*Input*:

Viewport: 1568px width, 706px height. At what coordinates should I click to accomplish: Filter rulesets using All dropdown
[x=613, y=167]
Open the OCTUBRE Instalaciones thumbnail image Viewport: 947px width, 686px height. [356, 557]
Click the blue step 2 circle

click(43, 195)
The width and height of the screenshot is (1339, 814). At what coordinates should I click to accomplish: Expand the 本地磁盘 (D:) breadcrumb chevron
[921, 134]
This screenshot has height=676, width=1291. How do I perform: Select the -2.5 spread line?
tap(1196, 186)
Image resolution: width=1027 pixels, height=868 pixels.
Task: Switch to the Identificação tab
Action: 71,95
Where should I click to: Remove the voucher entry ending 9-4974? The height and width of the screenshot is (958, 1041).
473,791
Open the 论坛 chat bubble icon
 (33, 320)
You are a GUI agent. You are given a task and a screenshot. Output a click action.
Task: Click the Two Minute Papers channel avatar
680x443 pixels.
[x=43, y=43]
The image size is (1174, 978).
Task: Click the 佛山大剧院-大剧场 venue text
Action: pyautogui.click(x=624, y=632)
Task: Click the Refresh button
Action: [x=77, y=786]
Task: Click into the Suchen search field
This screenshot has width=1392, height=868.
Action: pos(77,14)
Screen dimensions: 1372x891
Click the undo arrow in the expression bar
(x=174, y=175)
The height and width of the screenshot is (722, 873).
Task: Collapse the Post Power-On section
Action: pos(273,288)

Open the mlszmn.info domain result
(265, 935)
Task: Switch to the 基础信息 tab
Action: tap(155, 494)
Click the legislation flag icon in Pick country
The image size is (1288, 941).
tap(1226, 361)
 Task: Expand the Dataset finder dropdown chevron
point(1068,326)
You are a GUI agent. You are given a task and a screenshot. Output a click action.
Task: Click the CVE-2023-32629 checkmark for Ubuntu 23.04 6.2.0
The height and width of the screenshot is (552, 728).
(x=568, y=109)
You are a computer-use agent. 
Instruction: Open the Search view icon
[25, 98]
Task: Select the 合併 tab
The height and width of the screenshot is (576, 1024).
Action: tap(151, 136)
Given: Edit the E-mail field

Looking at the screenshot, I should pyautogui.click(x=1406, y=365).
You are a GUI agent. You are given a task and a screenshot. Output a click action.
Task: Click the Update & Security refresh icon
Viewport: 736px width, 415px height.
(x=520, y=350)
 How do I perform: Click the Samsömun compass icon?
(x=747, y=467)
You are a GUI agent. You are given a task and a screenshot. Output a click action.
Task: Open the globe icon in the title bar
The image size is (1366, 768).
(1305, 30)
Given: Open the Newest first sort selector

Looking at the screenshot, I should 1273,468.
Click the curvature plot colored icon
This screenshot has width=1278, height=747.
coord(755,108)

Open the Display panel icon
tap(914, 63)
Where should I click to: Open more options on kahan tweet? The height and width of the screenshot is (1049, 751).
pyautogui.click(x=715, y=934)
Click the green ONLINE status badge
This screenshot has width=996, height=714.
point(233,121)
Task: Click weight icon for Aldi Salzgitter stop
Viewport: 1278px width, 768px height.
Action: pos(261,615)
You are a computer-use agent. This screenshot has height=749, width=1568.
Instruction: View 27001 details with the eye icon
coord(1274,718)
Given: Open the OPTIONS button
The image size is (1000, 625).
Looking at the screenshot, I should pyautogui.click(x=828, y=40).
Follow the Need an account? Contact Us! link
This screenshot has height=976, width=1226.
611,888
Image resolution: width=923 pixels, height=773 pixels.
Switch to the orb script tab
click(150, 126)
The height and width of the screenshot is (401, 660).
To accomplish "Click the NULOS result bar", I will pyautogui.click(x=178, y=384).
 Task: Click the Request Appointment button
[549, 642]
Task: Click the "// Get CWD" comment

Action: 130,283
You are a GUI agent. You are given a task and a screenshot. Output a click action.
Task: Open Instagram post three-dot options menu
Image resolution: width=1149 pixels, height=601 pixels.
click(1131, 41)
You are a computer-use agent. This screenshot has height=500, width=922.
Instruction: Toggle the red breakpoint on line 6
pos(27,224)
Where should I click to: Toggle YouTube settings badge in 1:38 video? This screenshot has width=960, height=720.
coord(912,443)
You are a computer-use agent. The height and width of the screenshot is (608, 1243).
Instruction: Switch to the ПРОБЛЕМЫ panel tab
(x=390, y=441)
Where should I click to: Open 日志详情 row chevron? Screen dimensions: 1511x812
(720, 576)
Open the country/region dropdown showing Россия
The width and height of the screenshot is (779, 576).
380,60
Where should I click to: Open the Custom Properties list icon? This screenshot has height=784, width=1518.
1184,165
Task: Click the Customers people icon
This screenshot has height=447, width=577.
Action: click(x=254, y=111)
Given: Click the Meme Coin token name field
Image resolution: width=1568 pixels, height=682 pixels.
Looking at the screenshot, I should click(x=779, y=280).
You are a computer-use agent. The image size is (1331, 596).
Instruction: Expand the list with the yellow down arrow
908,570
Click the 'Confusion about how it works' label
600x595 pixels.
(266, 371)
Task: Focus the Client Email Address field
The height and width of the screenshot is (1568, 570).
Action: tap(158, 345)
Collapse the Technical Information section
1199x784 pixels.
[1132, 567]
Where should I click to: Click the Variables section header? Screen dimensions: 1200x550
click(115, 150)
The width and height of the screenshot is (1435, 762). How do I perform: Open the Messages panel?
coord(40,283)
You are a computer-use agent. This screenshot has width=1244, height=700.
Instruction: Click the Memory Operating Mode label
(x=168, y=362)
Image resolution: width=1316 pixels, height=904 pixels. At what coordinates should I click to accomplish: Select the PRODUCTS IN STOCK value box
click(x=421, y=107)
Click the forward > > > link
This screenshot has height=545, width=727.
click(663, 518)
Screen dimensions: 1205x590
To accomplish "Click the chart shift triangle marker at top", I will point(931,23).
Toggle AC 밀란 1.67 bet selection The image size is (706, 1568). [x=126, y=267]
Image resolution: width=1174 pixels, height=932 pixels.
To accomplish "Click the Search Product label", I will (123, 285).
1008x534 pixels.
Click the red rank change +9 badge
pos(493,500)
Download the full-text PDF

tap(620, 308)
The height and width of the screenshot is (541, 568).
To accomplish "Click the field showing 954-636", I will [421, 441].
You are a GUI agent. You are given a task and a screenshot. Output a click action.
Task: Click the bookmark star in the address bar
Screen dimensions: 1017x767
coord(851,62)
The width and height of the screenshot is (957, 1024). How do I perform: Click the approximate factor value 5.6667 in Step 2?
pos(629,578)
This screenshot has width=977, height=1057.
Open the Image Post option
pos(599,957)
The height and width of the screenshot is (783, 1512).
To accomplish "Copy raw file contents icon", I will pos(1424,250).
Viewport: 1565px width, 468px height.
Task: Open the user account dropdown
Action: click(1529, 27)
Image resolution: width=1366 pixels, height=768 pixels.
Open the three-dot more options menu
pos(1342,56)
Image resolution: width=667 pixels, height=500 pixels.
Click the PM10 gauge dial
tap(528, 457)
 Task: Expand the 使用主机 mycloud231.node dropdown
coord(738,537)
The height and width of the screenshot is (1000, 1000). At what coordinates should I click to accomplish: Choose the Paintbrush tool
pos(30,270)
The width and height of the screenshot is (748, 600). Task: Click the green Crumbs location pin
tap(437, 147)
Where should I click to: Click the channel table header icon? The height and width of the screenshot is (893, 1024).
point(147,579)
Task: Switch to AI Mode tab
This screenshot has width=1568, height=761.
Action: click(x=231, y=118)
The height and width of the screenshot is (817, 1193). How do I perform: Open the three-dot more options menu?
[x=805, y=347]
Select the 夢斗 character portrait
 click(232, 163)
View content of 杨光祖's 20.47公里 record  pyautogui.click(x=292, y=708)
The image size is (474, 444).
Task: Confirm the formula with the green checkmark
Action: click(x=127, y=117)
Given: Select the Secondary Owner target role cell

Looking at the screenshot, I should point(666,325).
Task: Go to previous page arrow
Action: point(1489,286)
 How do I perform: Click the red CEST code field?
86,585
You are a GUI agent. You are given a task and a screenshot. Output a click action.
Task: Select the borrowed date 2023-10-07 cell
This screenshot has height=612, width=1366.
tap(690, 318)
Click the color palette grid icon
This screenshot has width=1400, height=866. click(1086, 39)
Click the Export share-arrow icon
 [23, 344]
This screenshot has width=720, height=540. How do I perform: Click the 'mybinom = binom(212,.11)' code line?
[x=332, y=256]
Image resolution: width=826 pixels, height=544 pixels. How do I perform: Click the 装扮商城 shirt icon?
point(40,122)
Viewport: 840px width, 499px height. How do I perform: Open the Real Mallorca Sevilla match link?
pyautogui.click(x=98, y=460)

*The problem*:
Within the material above, find the lines that hold "computer" and report only how many there are.

*Exercise response*:
6